Archives SEEM

Ian DONOHUE

Ian DONOHUE

Trinity College Dublin, Ireland

Le vendredi 9 mars - 11h30 Grande Salle CEFE (1919 Rte de Mende, 1e étage, aille C)

 (Seminar in English)
 
Human actions challenge nature in many ways. Ecological responses are complex, demanding measures that describe them succinctly. Collectively, these measures encapsulate the overall ‘stability’ of the system. However, ecologists have taken an inconsistent and one-dimensional approach to both disturbances and stability. This has led to confused communication of the nature of stability and the level of our insight into it. As a consequence, the policy literature is replete with terms relating to stability that are ill-defined and unmeasureable. We have a remarkably poor understanding of the impacts on stability of the characteristics that define many, perhaps all, of the most important elements of global change.
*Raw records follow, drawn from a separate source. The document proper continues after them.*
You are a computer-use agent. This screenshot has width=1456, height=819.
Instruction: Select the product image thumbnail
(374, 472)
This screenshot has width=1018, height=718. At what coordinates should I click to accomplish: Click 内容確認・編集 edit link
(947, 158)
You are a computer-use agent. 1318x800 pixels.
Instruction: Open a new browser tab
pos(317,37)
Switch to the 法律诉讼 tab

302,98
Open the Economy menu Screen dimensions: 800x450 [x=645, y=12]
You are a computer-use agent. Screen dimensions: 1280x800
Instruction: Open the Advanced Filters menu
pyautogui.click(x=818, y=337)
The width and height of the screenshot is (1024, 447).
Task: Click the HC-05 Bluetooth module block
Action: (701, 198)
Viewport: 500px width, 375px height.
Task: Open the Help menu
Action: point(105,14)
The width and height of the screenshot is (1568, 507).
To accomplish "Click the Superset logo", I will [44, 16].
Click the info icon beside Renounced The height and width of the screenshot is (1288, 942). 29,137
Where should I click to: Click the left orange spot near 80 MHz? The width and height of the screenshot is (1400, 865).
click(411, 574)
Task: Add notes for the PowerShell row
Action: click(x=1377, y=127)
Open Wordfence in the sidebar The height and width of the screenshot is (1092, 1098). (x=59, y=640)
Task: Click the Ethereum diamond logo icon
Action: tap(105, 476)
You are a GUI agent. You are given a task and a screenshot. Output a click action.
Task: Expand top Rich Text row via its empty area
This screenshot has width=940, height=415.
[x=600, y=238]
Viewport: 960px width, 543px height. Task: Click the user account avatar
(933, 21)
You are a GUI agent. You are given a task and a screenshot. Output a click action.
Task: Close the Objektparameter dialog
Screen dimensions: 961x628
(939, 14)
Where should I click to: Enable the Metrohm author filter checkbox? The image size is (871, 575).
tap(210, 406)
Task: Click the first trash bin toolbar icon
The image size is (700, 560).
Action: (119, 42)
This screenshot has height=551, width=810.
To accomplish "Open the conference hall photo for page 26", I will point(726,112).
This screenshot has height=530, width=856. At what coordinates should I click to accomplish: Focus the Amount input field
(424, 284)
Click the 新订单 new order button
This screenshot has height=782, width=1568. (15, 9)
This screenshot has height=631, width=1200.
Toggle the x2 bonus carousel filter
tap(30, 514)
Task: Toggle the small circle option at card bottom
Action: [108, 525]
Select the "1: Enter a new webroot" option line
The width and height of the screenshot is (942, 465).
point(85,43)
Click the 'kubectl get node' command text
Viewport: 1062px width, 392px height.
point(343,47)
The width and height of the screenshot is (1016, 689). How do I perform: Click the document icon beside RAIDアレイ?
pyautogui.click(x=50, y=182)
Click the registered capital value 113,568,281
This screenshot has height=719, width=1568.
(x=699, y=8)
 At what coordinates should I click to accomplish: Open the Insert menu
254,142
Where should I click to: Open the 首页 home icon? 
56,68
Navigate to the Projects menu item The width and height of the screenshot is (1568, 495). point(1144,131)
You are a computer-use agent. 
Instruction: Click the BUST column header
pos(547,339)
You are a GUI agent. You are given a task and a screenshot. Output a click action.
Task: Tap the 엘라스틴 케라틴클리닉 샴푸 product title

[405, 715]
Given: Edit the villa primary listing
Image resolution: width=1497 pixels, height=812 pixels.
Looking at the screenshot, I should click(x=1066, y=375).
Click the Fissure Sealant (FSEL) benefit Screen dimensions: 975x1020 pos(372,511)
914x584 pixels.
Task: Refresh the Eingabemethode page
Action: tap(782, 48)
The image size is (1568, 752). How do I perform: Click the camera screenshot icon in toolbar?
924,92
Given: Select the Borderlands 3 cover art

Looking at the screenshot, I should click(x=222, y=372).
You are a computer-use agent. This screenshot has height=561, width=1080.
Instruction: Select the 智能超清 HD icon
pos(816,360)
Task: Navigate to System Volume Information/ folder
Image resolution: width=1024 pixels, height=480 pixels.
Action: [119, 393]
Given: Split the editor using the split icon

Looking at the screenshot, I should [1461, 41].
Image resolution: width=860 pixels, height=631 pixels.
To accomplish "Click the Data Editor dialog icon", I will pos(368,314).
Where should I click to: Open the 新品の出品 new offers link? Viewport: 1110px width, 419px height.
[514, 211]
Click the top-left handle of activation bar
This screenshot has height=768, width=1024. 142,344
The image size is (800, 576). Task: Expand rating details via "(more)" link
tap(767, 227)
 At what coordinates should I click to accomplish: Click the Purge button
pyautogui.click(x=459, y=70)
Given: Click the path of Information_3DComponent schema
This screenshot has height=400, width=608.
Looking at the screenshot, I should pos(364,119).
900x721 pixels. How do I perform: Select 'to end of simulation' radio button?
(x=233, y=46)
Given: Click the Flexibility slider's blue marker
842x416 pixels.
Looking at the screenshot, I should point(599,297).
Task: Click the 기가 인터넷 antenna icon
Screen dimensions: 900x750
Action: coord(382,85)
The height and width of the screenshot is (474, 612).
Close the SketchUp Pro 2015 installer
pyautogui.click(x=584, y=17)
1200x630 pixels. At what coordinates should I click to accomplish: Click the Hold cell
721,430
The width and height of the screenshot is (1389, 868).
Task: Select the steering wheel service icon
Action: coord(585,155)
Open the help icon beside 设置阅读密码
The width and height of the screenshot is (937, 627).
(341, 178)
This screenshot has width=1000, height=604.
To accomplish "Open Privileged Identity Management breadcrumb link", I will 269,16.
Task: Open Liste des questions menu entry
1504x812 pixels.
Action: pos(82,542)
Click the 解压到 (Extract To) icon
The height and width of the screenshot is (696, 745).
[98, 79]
I will describe what we know about stability and discuss solutions for how we can reduce the disconnect between ecology and policy and incorporate the multidimensional complexity of natural responses to environmental change into environmental research, policies and actions.
 
 
Recent publications:
 
Donohue, I., Petchey, O.L., Montoya, J.M., Jackson, A.L., McNally, L., Viana, M., et al. (2013). On the dimensionality of ecological stability. Ecology Letters, 16, 421–429.
 
Donohue, I., Hillebrand, H., Montoya, J.M., Petchey, O.L., Pimm, S.L., Fowler, M.S., et al. (2016). Navigating the complexity of ecological stability. Ecology Letters, 19, 1172–1185.